(Exercise brief): Output each line of the data below exactly, omitting any image.

Dataset entries:
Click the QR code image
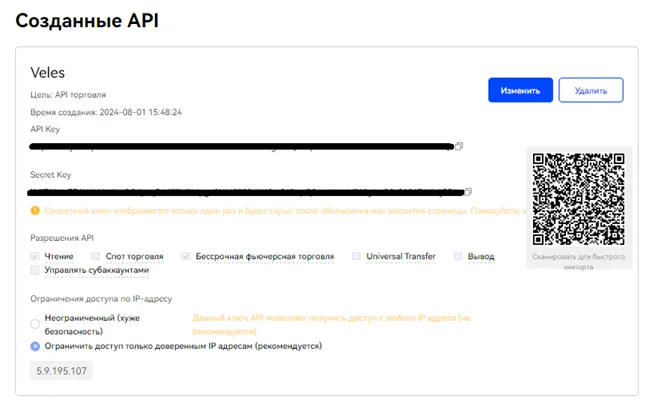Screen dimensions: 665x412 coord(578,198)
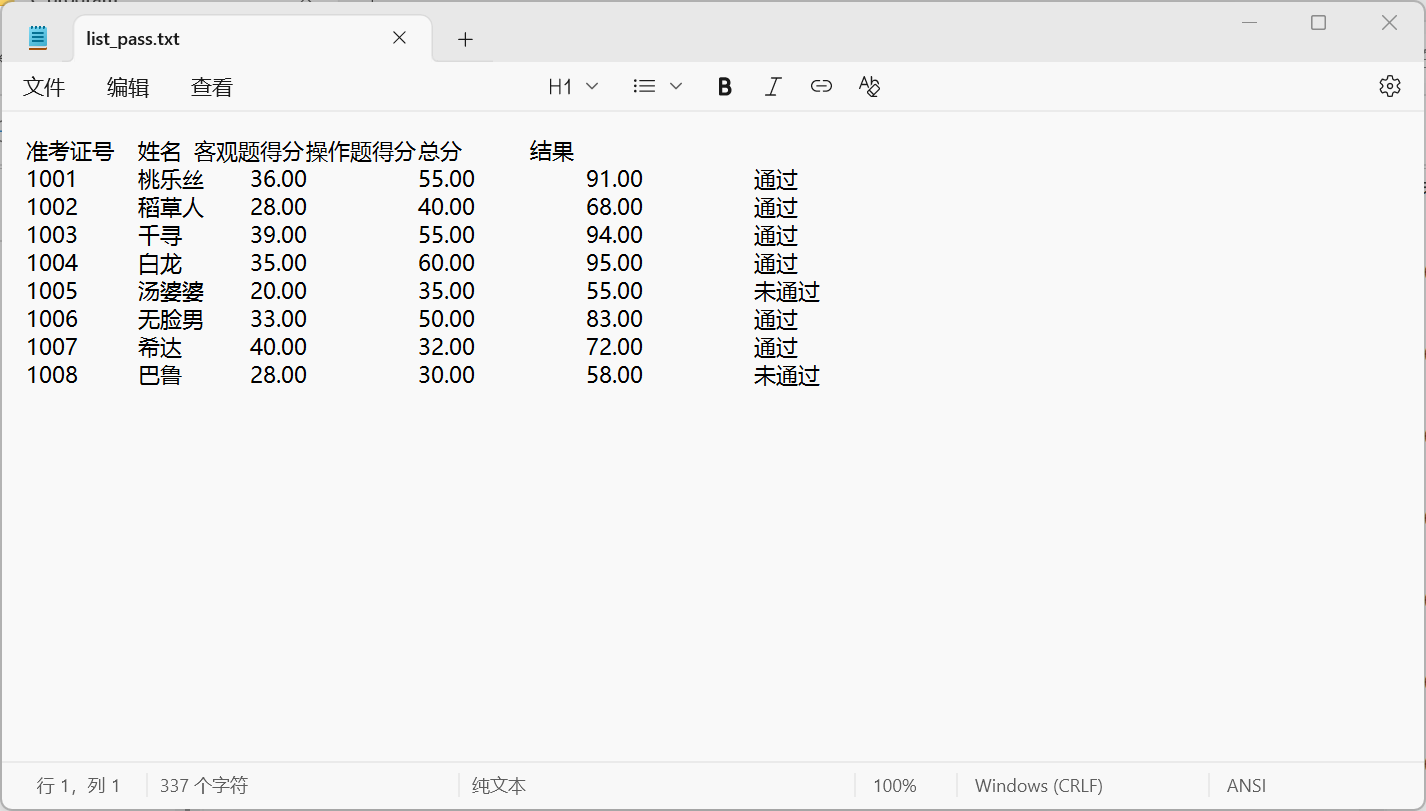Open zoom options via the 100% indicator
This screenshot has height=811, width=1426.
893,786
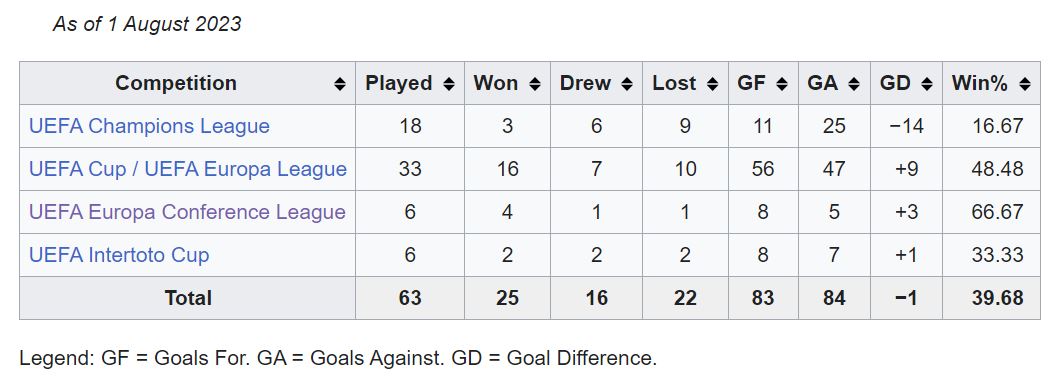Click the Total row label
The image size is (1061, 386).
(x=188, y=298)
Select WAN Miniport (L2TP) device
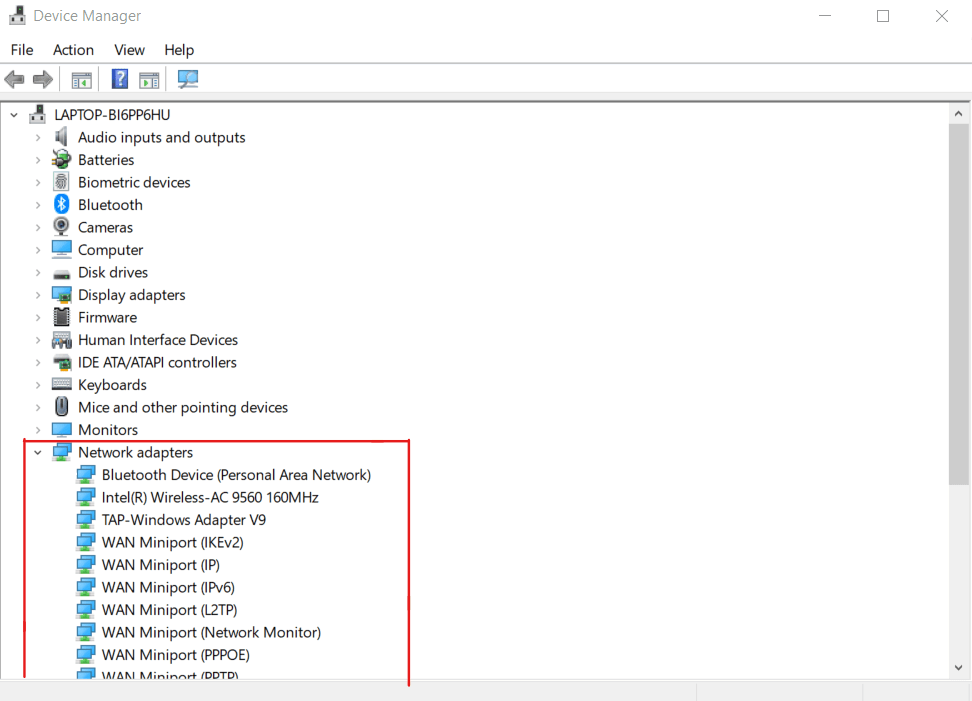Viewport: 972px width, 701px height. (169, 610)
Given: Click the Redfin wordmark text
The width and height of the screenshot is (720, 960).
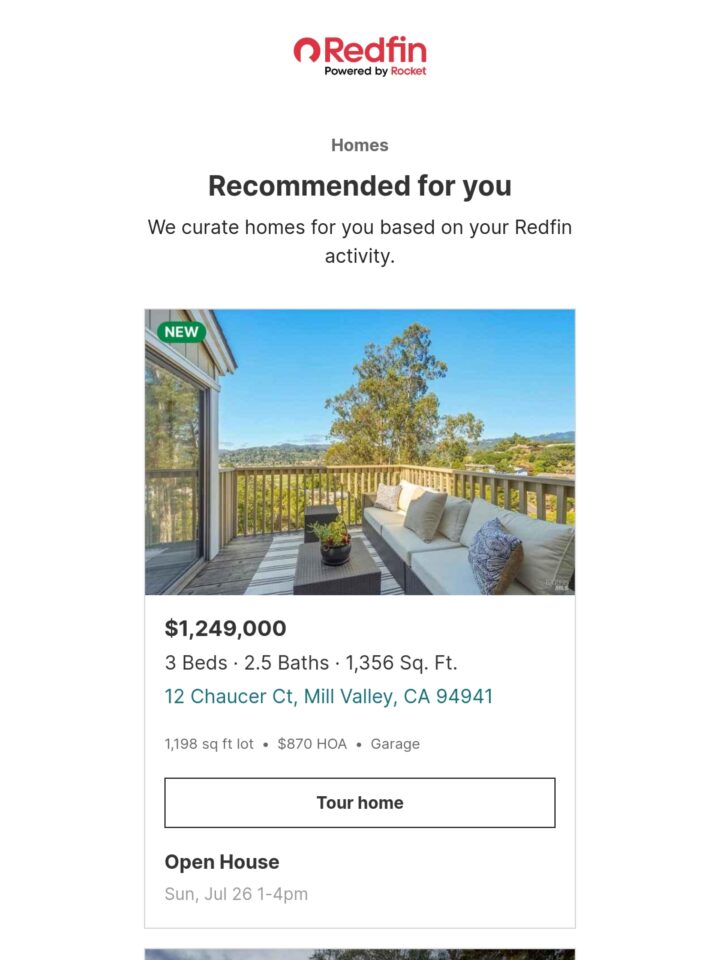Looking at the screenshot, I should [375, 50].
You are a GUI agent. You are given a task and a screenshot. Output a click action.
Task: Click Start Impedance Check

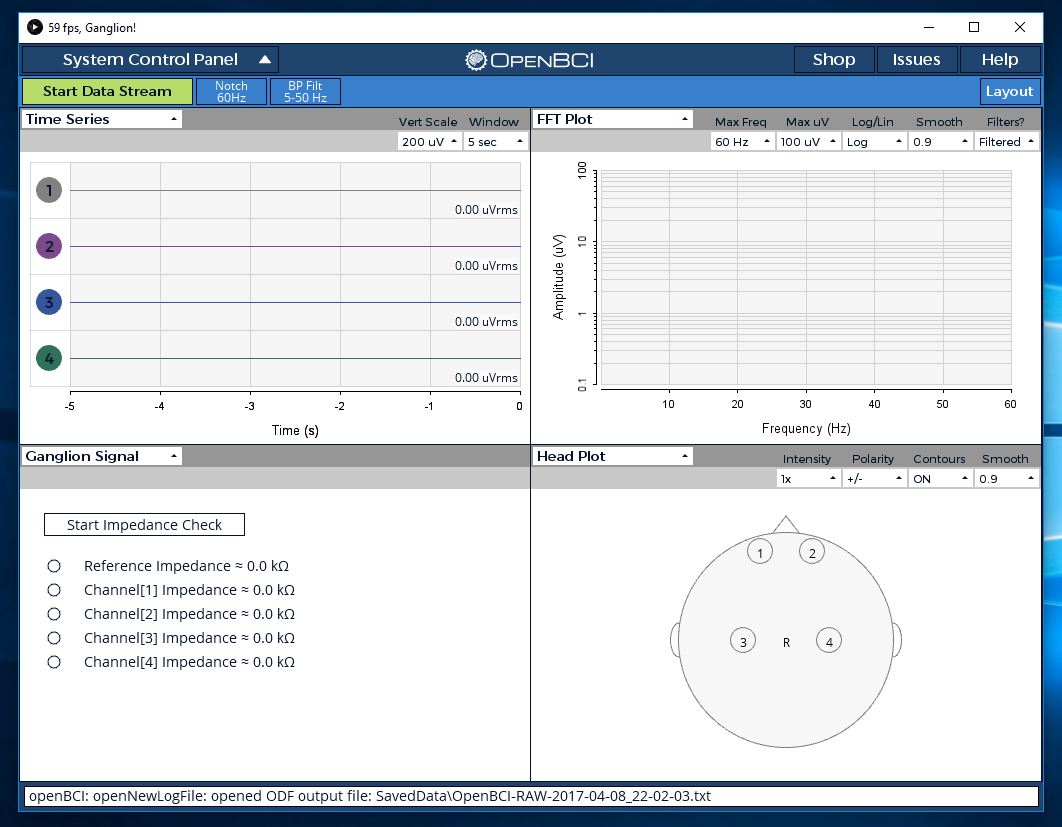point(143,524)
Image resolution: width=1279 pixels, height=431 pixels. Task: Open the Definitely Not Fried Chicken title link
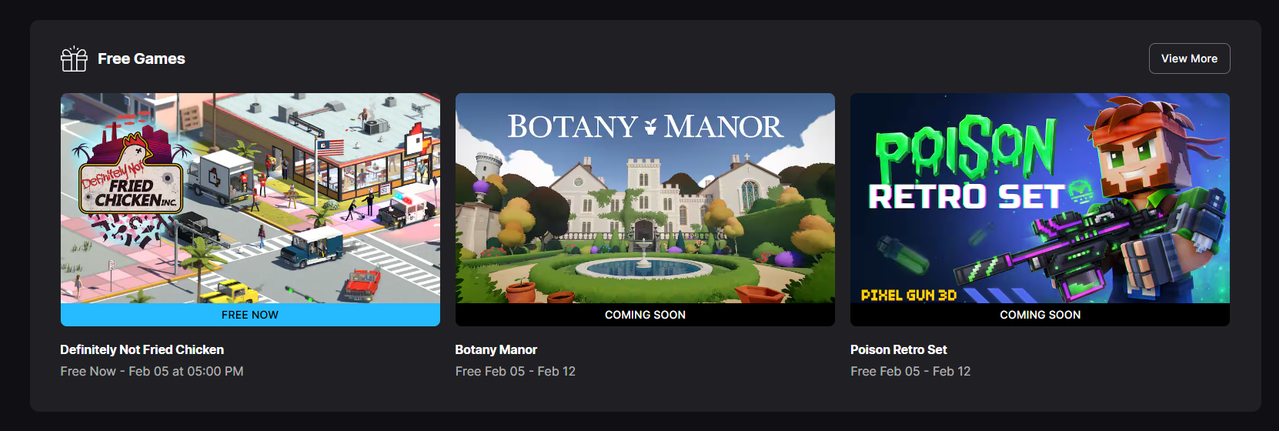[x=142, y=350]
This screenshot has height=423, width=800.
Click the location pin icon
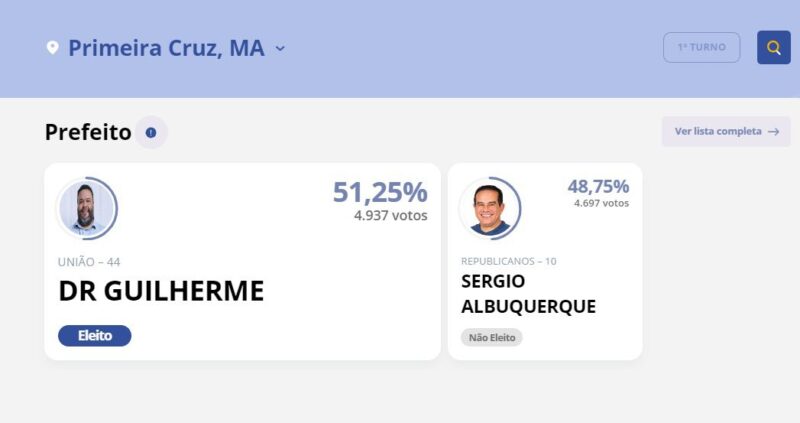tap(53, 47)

(Task response):
Click the QR code image
Screen dimensions: 665x412 coord(578,198)
Open zoom options via the 100% indicator
This screenshot has height=811, width=1426.
893,786
Click the Total row label
The image size is (1061, 386).
(x=188, y=298)
Select WAN Miniport (L2TP) device
Viewport: 972px width, 701px height. (169, 610)
Given: Click the Redfin wordmark text
The width and height of the screenshot is (720, 960).
Looking at the screenshot, I should [375, 50].
You are a GUI agent. You are given a task and a screenshot. Output a click action.
Task: Click Start Impedance Check

point(143,524)
Image resolution: width=1279 pixels, height=431 pixels. Task: Open the Definitely Not Fried Chicken title link
[x=142, y=350]
This screenshot has height=423, width=800.
Click the location pin icon
tap(53, 47)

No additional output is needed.